Written request -> Copy out the stretch of the forum thread below from "## vickster (3" through "uphillstruggler (3 Nov 2014)", word for word.

* BEGIN Supplied passage *

# £499 for carbon fibre bike



## Accy cyclist (3 Nov 2014)

Rate this please! http://www.argos.co.uk/static/Produ...091976845|tsid:59156|cid:189949525|lid:988636 Tempting but they only do it in a 22inch frame,and with a 34 inch inside leg it'd be too small maybe? My student daughter has got a temporary Christmas job at Argos and she's allowed 10% discount so it's tempting!


----------



## Accy cyclist (3 Nov 2014)

Oh i've found it in a 23inch frame. http://www.argos.co.uk/static/Search/searchTerm/332%2F4525.htm


----------



## jagman.2003 (3 Nov 2014)

Try this forum thread. http://www.cyclechat.net/threads/ventura-cp-50-argos.162736/


----------



## vickster (3 Nov 2014)

There's a search facility and a what bike forum 

Comes up big according to the specific thread


----------



## uphillstruggler (3 Nov 2014)

Accy cyclist said:


> Rate this please! http://www.argos.co.uk/static/Produ...091976845|tsid:59156|cid:189949525|lid:988636 Tempting but they only do it in a 22inch frame,and with a 34 inch inside leg it'd be too small maybe? My student daughter has got a temporary Christmas job at Argos and she's allowed 10% discount so it's tempting!



buy it buy it buy it!


----------



## raleighnut (3 Nov 2014)

Its gone up £100.


----------



## mr_cellophane (3 Nov 2014)

* END Supplied passage *
* BEGIN Records provided *

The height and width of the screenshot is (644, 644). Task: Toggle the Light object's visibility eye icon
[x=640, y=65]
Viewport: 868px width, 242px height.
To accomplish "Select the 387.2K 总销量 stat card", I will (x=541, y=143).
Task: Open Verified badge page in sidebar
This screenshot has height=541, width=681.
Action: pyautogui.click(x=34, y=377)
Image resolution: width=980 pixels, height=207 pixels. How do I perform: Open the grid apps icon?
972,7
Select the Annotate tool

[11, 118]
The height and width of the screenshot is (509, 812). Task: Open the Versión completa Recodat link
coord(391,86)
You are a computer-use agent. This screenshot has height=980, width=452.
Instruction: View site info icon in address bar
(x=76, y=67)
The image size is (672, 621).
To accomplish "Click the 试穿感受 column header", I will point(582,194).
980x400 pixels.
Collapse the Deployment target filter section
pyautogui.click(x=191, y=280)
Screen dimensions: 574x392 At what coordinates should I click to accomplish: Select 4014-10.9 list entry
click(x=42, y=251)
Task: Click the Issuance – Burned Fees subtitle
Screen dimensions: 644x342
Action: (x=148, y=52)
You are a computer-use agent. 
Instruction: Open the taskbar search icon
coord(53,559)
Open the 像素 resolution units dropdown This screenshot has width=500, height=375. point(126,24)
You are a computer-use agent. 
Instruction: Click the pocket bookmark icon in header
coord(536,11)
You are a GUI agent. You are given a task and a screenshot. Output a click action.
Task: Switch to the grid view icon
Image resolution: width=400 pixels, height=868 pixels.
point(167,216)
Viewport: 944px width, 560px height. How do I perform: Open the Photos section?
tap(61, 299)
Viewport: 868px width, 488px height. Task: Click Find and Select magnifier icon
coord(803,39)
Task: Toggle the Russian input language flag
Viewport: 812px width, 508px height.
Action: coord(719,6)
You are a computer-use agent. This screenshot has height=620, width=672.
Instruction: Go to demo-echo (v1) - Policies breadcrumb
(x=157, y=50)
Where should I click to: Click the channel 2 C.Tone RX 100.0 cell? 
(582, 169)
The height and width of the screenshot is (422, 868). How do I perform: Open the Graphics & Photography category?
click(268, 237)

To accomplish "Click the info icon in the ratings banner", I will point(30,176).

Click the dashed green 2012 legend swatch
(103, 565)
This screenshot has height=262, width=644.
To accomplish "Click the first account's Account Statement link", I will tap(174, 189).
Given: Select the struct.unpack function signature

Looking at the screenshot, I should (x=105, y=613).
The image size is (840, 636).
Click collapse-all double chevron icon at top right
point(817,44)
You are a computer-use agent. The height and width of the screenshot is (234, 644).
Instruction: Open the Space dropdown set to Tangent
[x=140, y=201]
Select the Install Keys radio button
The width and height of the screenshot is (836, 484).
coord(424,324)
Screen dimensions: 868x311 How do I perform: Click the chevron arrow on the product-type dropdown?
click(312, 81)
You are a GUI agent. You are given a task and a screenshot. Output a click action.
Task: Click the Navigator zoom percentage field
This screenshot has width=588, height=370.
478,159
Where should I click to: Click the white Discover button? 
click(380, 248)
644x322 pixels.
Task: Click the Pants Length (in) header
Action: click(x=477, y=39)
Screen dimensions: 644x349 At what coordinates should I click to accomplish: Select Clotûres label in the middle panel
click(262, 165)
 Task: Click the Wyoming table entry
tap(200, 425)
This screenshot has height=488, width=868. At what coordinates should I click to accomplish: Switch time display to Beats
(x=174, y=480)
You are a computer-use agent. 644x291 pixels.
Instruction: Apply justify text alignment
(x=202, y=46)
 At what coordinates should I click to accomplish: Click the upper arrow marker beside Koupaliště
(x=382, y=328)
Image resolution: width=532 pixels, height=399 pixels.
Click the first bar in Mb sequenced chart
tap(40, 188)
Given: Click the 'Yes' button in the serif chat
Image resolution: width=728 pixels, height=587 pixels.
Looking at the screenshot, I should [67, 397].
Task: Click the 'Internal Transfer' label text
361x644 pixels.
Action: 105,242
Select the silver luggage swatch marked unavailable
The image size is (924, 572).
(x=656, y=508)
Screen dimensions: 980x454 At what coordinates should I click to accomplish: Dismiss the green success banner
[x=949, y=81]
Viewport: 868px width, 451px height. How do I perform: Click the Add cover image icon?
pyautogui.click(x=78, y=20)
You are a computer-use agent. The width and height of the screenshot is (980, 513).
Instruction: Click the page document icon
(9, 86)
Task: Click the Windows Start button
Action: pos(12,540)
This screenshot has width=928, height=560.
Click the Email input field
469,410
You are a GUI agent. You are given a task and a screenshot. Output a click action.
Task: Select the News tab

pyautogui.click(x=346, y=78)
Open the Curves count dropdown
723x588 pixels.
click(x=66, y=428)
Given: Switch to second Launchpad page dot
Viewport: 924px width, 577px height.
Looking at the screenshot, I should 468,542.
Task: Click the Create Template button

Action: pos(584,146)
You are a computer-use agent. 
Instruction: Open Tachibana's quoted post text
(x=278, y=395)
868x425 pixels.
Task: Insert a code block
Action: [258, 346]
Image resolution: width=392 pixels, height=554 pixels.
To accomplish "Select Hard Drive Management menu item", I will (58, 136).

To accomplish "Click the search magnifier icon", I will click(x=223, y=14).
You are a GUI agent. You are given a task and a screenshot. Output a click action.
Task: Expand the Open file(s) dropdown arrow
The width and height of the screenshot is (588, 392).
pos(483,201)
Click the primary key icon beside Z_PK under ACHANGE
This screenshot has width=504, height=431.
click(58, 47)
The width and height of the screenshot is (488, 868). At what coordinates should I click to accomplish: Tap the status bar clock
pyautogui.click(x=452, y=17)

* END Records provided *

Reply to the task ->
## vickster (3 Nov 2014)

There's a search facility and a what bike forum 

Comes up big according to the specific thread


----------



## uphillstruggler (3 Nov 2014)